After reading “Water and Dreams” by Gaston Bachelard, she started to ponder the idealism of nature and human life and the mixture of the two.

In the essay, Bachelard talks on the “rejuvenating power of water narcissism, inevitable cycle of life and death and time,” as Lee said. This prompted Lee to begin seeing nature as a reflection of the psyche.

“Basically, in art world, we are trying to make a connection between art and life and in communicating the world we’re living in right now,” Lee said.

Before Lee began her teaching career at NKU, she taught in New York.

“My goal for my life always been being a professor and teaching university-level students,” Lee said. “I felt if I have another degree, probably, that will give me a little bit more strength to apply—the college level job.”

With this motivation, after finishing graduate school, she left South Korea for New York where she earned her second master’s degree in ceramics from Syracuse University. After she finished the three year graduate program, she taught ceramics classes at Syracuse and Cazenovia College for three years.

While at NKU, she looks to find real world applications of the art for her students. In the past, Lee did a partnership with the Scripps Howard Center for Civic Engagement and her students collaborated with the Newport History Museum.

The museum was formerly as Southgate High School. In honor of it, Lee’s students, based on historical information, made mosaic and tile work that would go on the wall in front of the museum.

TJ Dixon, junior studio arts major, said Lee shows interest in all her students’ success.

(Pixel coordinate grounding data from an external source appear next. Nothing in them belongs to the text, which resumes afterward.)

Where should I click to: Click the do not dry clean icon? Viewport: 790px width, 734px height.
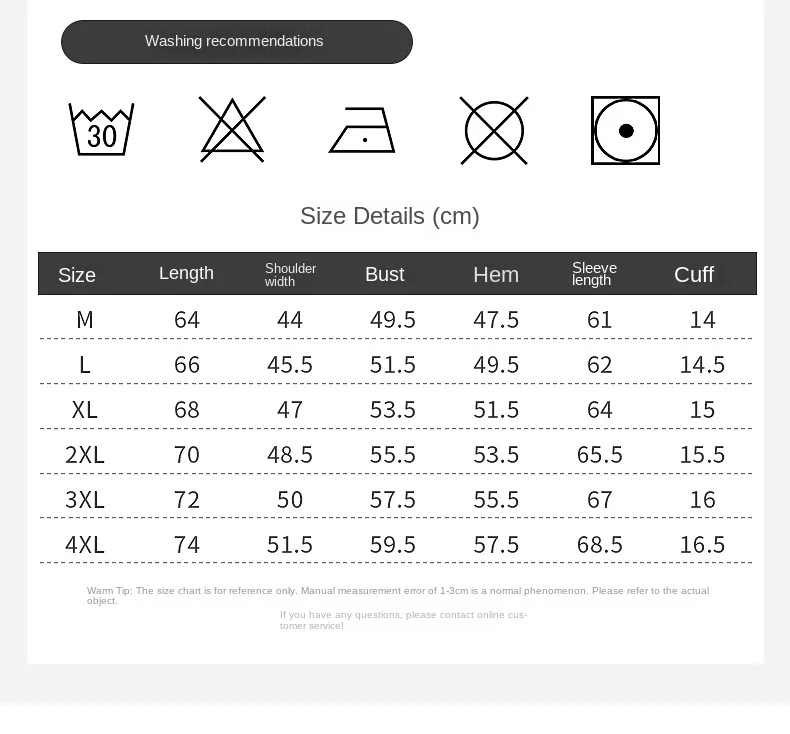(494, 130)
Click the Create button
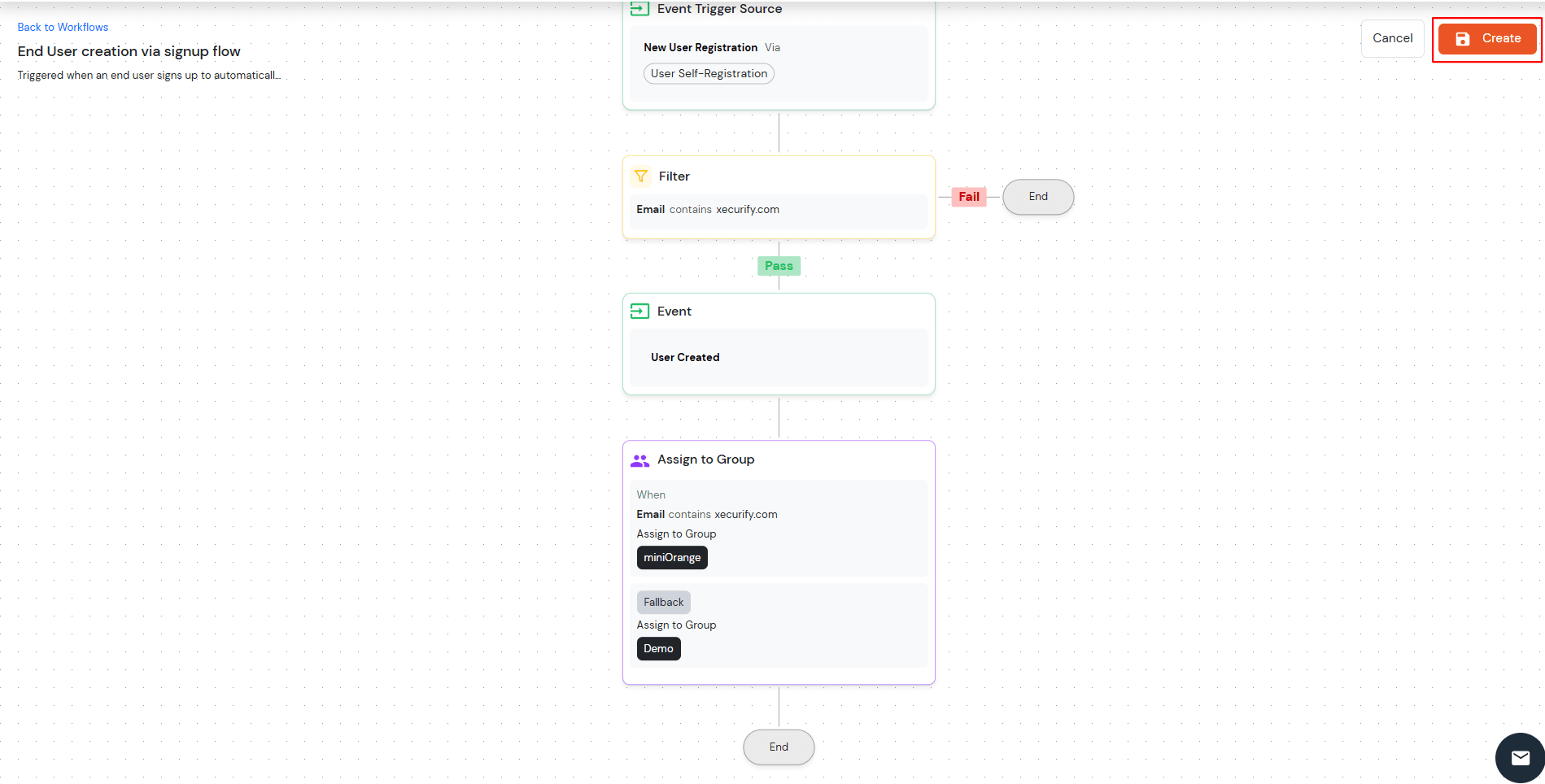Image resolution: width=1545 pixels, height=784 pixels. [x=1486, y=38]
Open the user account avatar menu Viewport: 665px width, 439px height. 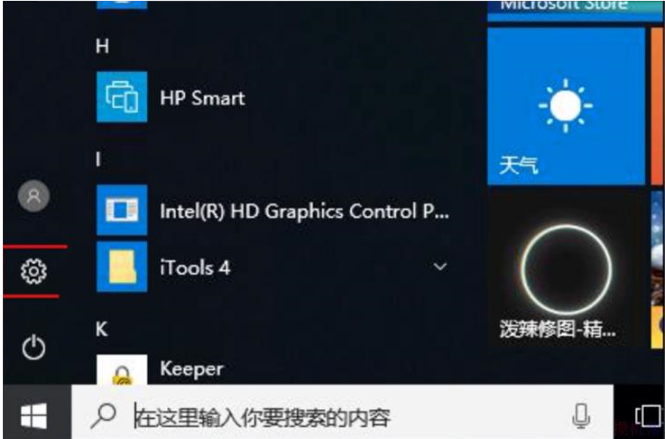33,196
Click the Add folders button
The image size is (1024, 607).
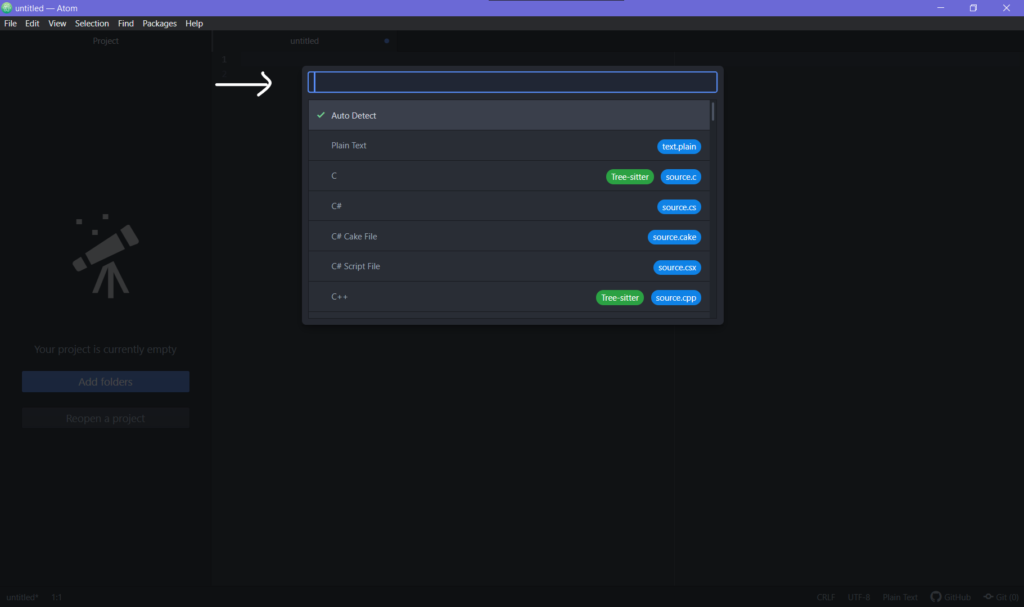pyautogui.click(x=105, y=381)
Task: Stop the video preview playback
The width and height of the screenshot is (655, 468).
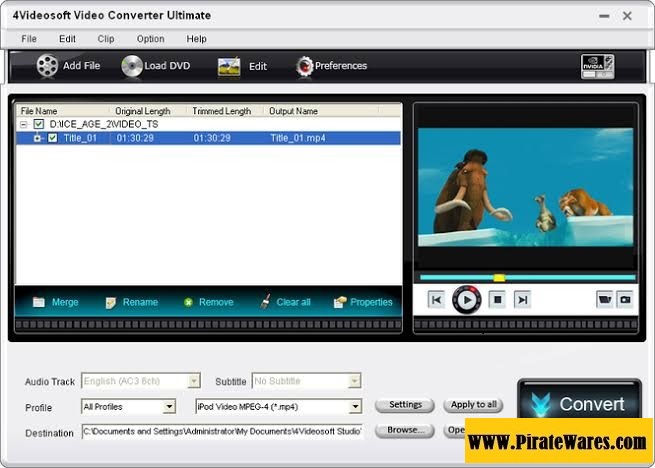Action: click(496, 299)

Dixon said that Lee is interested in the individual’s intention with their pieces. She notes that the typical class is 80 percent studio time with some lecture.

“She’s constantly walking around checking with each person, talking to each student, asking them what they want to do, giving them advice,” Dixon said.

Josh Kelly
Julie King decorates her pizza as a part of their weekly pizza Fridays in the Ceramics building as Jee Eun Lee overlooks.

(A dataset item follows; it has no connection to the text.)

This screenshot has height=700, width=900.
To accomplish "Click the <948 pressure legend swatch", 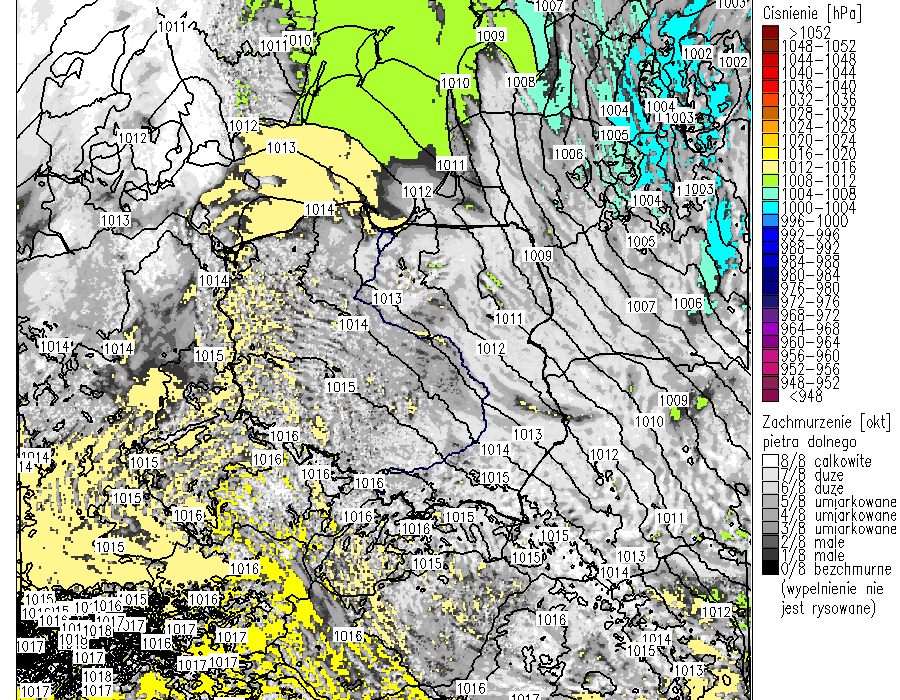I will point(770,396).
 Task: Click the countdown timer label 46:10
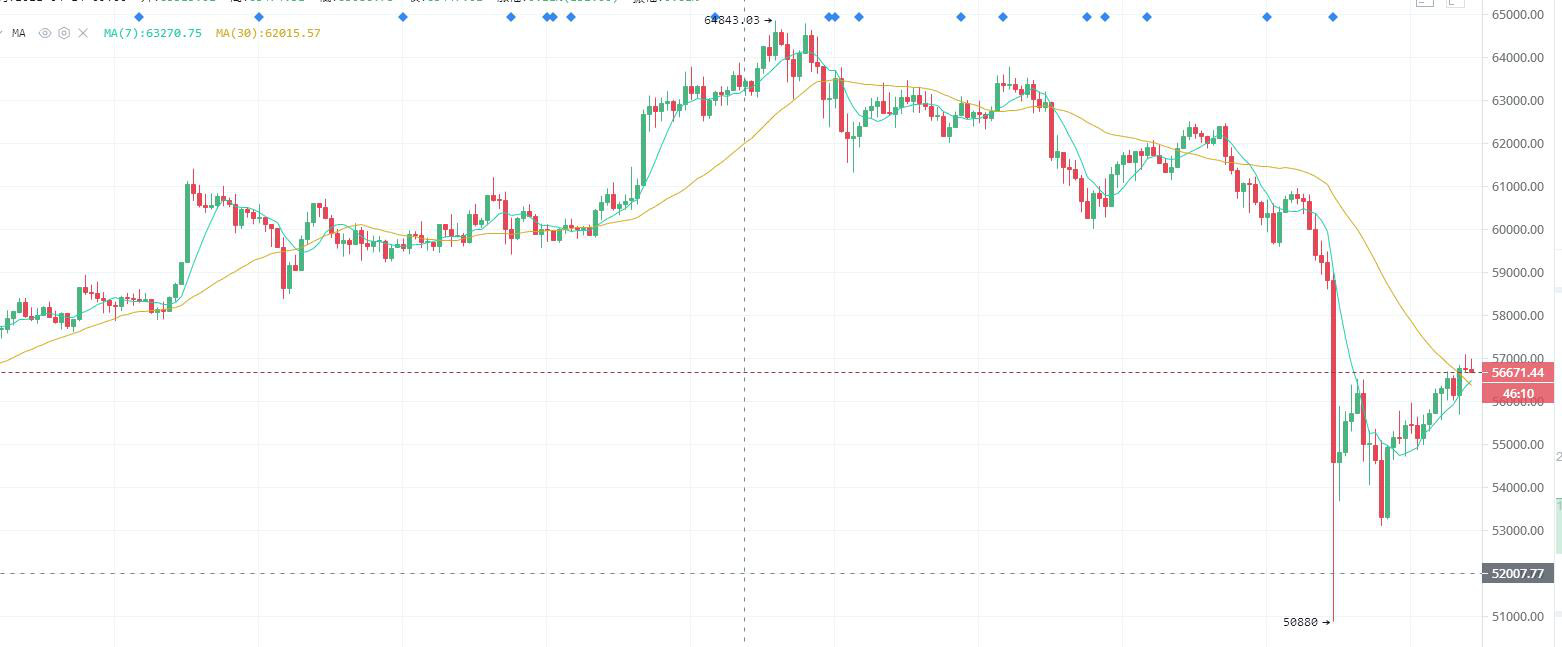pyautogui.click(x=1517, y=394)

Jessica Holtman said Lee’s teaching helps them understand more than the figure they are creating.  

She’s got a very deep understanding of, not just the figure, but the figure’s connection to the world and how the figure interacts with its environment and how you view the whole—not just the piece,” Holtman, senior spatial arts major, said.

Holtman feels Lee challenges her to make the audience question the things they view through thoughts about the piece contextually and conceptually while still relating it to the audience.

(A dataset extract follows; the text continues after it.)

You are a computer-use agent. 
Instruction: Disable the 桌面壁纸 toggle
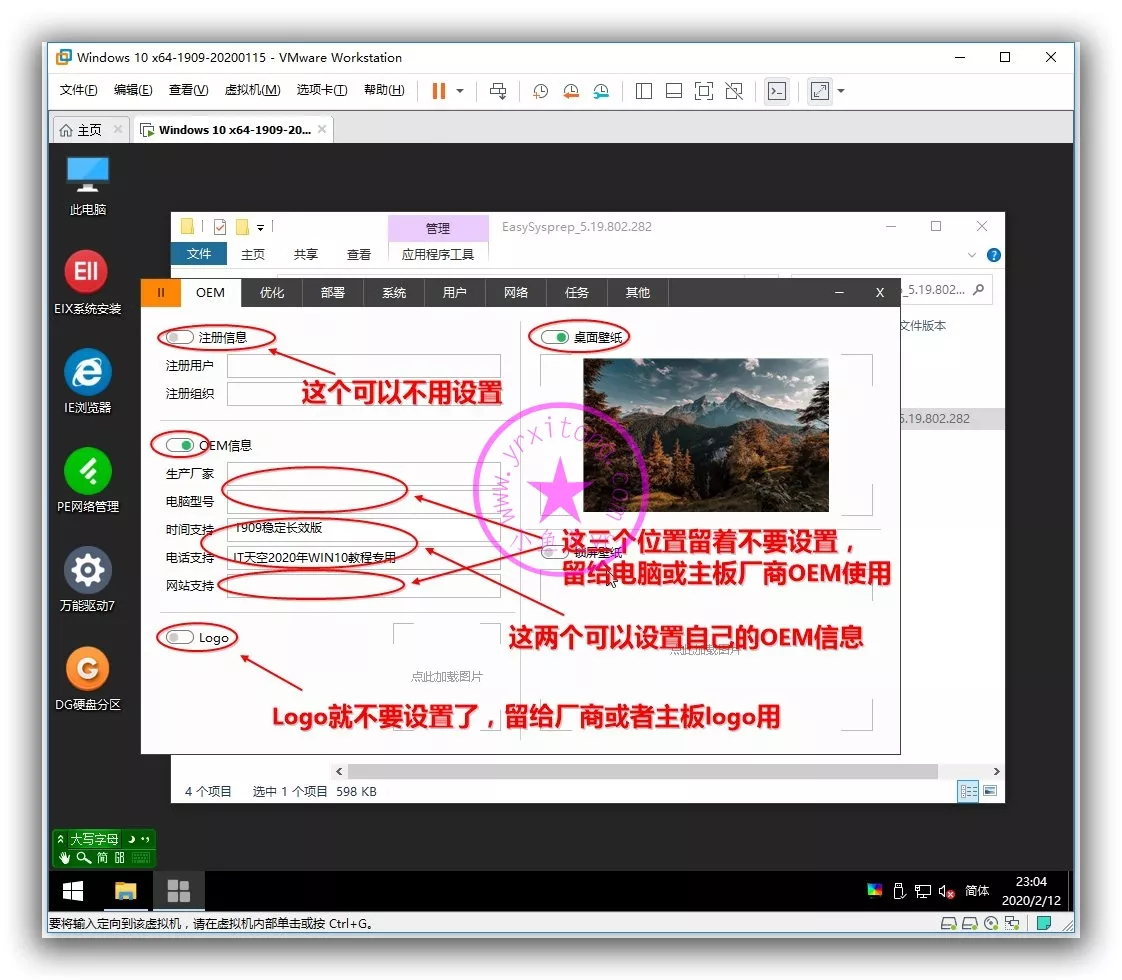(554, 338)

The addition Lee has brought to the ceramics classes surpasses her teaching style, and shapes the community in the spatial arts department; so much so that Holtman said there was a tangible difference in the atmosphere of the ceramics department.

“The difference that she made not only in the work of the Ceramics I students, but in just the atmosphere—everybody was working harder,” Holtman said.

Holtman and Ben Hubert, facilities manager, were both on the search committee that found Lee. Both said that from the moment Lee began to share her knowledge, they knew she was the right pick for NKU.

“We were definitely looking for somebody that had, sort of, a very strong knowledge of ceramics, both in functional and in sculptural,” Hubert said. “We were really excited when we got her application because she really checked off everything that we were looking for.”

Julie Key, senior anthropology major, said her first ceramics class at NKU was difficult for her, saying she faced a lot of failures. With her failures, she had two choices, to try things again or to quit. However when it came to Lee, she always said, ‘Let’s try again.’

TJ Dixon noted that NKU has a lot of excellent instructors on this campus.

“She fits right in with that, that degree of excellence that you see,” Dixon said.